I have very basic knowledge of stats so my question may sound very simplistic. I have a large time series of measured data and have calibrated a model with five parameters to make predictions. I would like to test the sensitivity of my model but I am not sure what statistical method to use. I've been reading about sensitivity analysis, however the output of my model is a time series with fluctuations and a simple sensitivity analysis does not seem appropriate since it looks at individual output points and not the entire series. Any recommendations on methods or approaches?
One solution is to reduce the dimension of your output by using a carefully chosen projection basis (see ).
If no particular type of basis comes to mind when looking at the data, you could
principal component analysis and use the scores of the first
few components as new output variables (see  ).
-  McKay, M. D. (1988). Sensitivity and uncertainty analysis using a statistical sample of input values. Uncertainty analysis, 145-186.
-  Lamboni, M., Makowski, D., Lehuger, S., Gabrielle, B., & Monod, H. (2009). Multivariate global sensitivity analysis for dynamic crop models. Field crops research, 113(3), 312-320.
-  Lamboni, M., Monod, H., & Makowski, D. (2011). Multivariate sensitivity analysis to measure global contribution of input factors in dynamic models. Reliability Engineering & System Safety, 96(4), 450-459.

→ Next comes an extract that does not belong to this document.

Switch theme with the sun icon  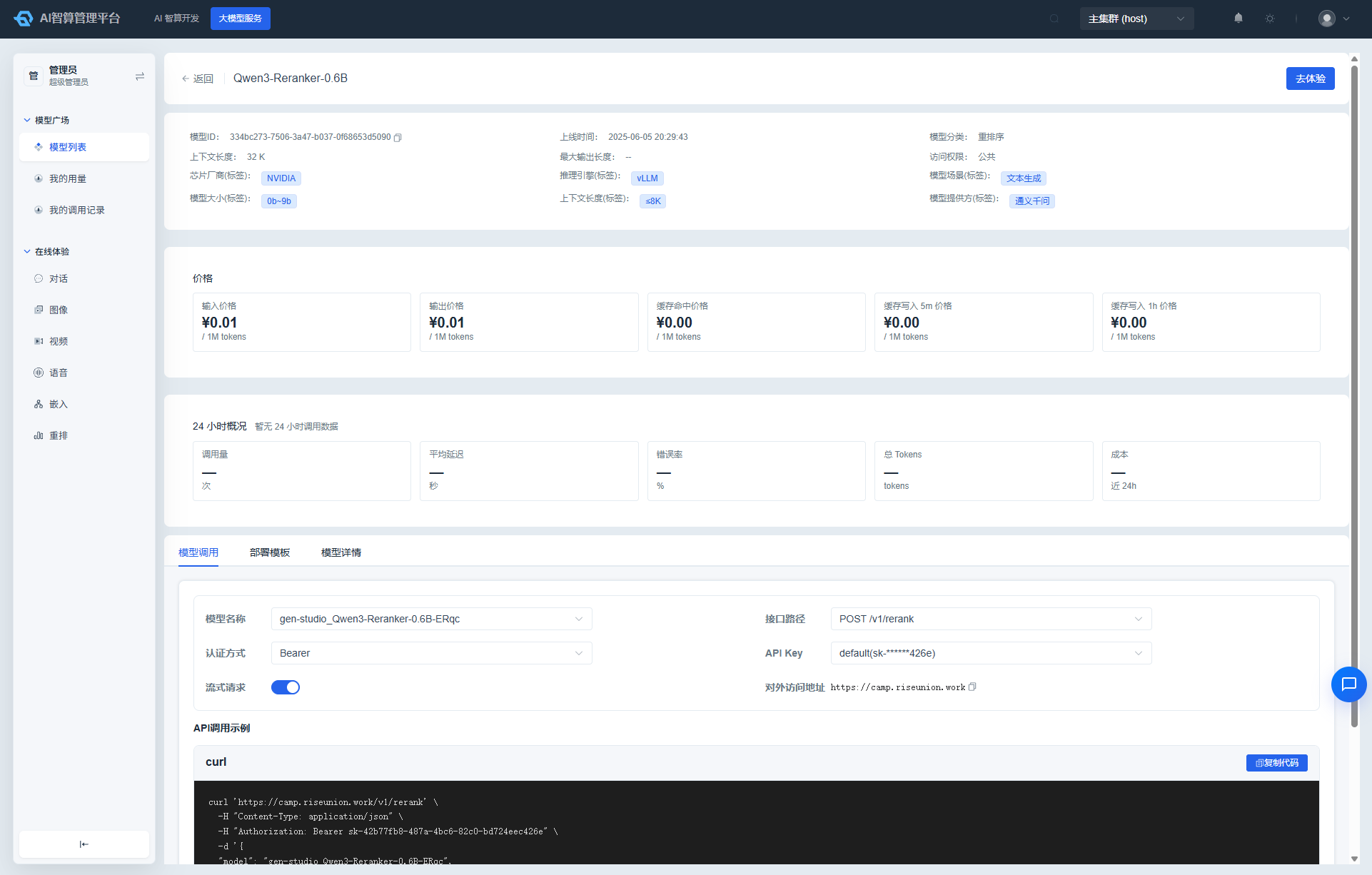coord(1270,19)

Professor Edward Leamer in his 1985 article Sensitivity Analyses Would Help, says the following:
What we need instead are organized sensitivity analyses. We must insist that all empirical studies offer convincing evidence of inferential sturdiness. We need to be shown that minor changes in the list of variables do not alter fundamentally the conclusions, nor a slight reweighting of observations, nor correction for dependence among observations, etcetera, etcetera.

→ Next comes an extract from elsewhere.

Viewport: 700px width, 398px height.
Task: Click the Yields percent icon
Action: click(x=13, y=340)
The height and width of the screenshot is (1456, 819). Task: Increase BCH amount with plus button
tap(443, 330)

Following along similar lines to Professor Leamer, I would make two suggestsions about how to perform a sensitivity analysis.
The first is to investigate whether or not the results of your model are sensitive to changes in the data set.
The second is to investigate if your model's results are sensitive to small changes in model specification.
Let me now expand on both of these approaches.
The first approach is to fit subsets of the data. That is, estimate the model over the entire data set and then re-estimate the model using subsets of the data. For example, you could divide the data set into a 50-50 split and estimate the same model using each half of the data. The next step would be to carry out statistical tests (e.g. t-test) to see if the coefficients from the two data sets are significantly different.
A second way to do it would be to drop, say, 10% of observations, re-estimate the model and see if the coefficients are within $\pm$ 0.1 of the coefficients generated by the model estimated over the entire data set.
The second approach involves making small changes to the specification of the model, estimating the re-specified model, and investigating whether or not the coefficients change drastically. This approach corresponds to Leamer's changes in the list of variables. Now, I understand that "drastically" is not a very scientific way to put it, but it would do no harm to keep an eye out for sign changes and big swings in the values of the estimated parameters.
An example from macroeconomics is that not only is the sign of a fiscal multiplier (link goes to wikipedia) important, but it's also important to try to discover whether or not the multiplier is greater than one or less than one. Depending on the data you're working with, you may want to watch out for changes like that; a small change could have a significant practical meaning, i.e. a multiplier of 0.99 implies something very different about the effect of government spending than a multiplier of 1.01.
Hopefully even a fraction of this is helpful to you.